Княгиня Александра Андреевна никогда не была красивой; но, как говорят, elle avail du style[41]со своим плоским, лошадиным лицом, суховатой фигурой, и могла в свое время нравиться; ее портило вечное выражение сладкой плаксивости в глазах, в губах, неожиданная истеричность движений. Глаза, полузакрытые поблекшими веками, вдруг расширялись восторженным испугом, – и это было очень неприятно.

– Но вот – я у вас, княгиня, – сказал Роман Иванович серьезно, даже несколько строго, присаживаясь на низенький стул около кушетки. – Я очень желал с вами говорить. Мне надо говорить с вами.

– О, мой друг… – произнесла княгиня испуганно-нежно и, с робостью протянув руку, на которой звякнул платиновый браслет, положила ее на руку Романа Ивановича.

Он медленно поднес к губам руку княгини и так же медленно отвел ее.

– Вы единственный, единственный, – шептала княгиня, прикрывая глаза. – О, как я понимаю, чувствую вас! Сила высшая между нами… Ей сладко покоряться, носить вечно в сердце покорную память.

– Княгиня…

– О, зачем?.. Так далеко, так чуждо… Разве не друг вам моя душа…

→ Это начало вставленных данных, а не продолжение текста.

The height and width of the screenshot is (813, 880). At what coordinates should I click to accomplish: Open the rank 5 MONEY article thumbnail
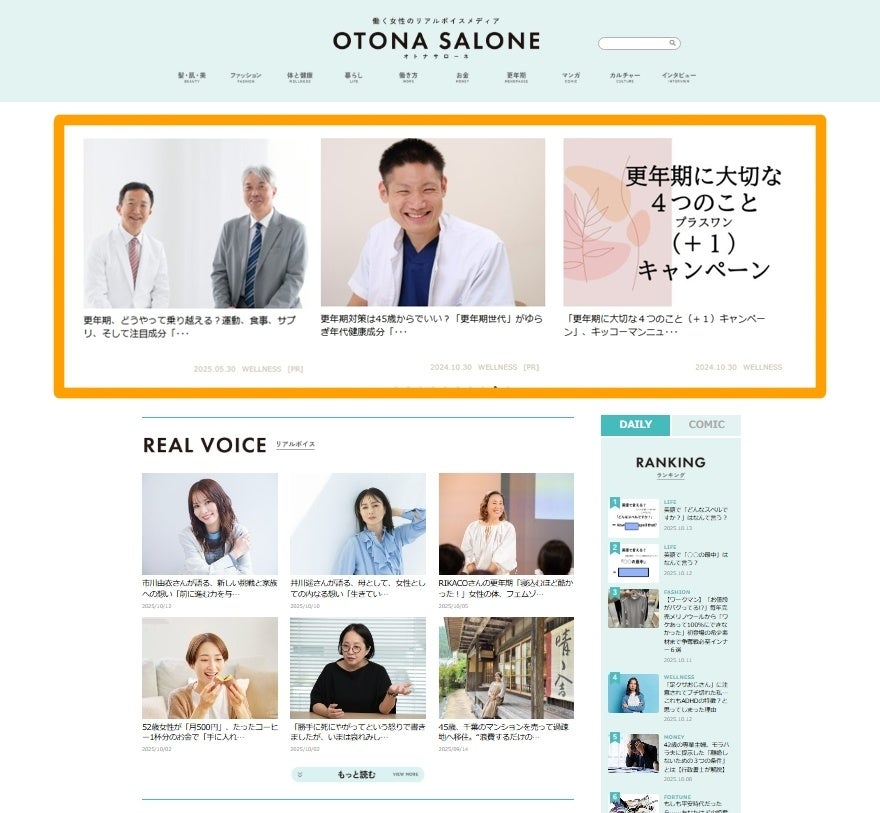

– Алина, – произнес Роман Иванович, – Алина, мы друзья. Нас соединяют общие стремления. А в тот памятный вечер, когда вы проникли в тайну и святость досмертных обетов чистоты… с того вечера наша связь ненарушима.

Все это Роман Иванович говорил без малейшего чувства, голосом деревянным, слегка повелительным. А деревянность и повелительность действовали на княгиню как самая нежная музыка. Покорный восторг заиграл в ее глазах. И стала она томно тяжелеть среди своих подушек.

– Я вас не люблю, Алина, – продолжал Роман Иванович с той же монотонной твердостью. – Я не должен, не хочу и не буду знать любви к женщине. Женщина могла бы мне быть другом и помощником. Увы! Таких женщин я не встречаю. Одну лишь встретил – вас.

Княгиня молча кивала головой.

– И, Алина, женщины для меня – или предмет жалости, или… орудие. Да, орудие, когда они могут, не сознавая, послужить мне, моему святому делу. Хотя бы тем уже, что спасутся сами.

Весьма было темно и запутанно. Роман Иванович это заметил, – он говорил, мало слушая себя, занятый другими мыслями. Заметила и княгиня, пролепетала:

– Куда вы хотите прийти?

Он улыбнулся неприятной своей улыбкой, немного вбок, и сам взял княгиню за руку.

– Алина, мне нужен ваш совет, ваша поддержка… Вы слышите, – поддержка. Я приму ее, если вы меня поймете. Несколько дней тому назад я решил… обвенчаться с молодой девушкой.

Княгиня приподнялась на подушках, вытянула черный стан и раскрыла глаза.

– Вы? Вы женитесь? На ком? Да нет, бросьте шутить. А как же?.. Впрочем, я ничего не понимаю.

– Не понимаете, княгиня. Возможно. Тогда надо верить.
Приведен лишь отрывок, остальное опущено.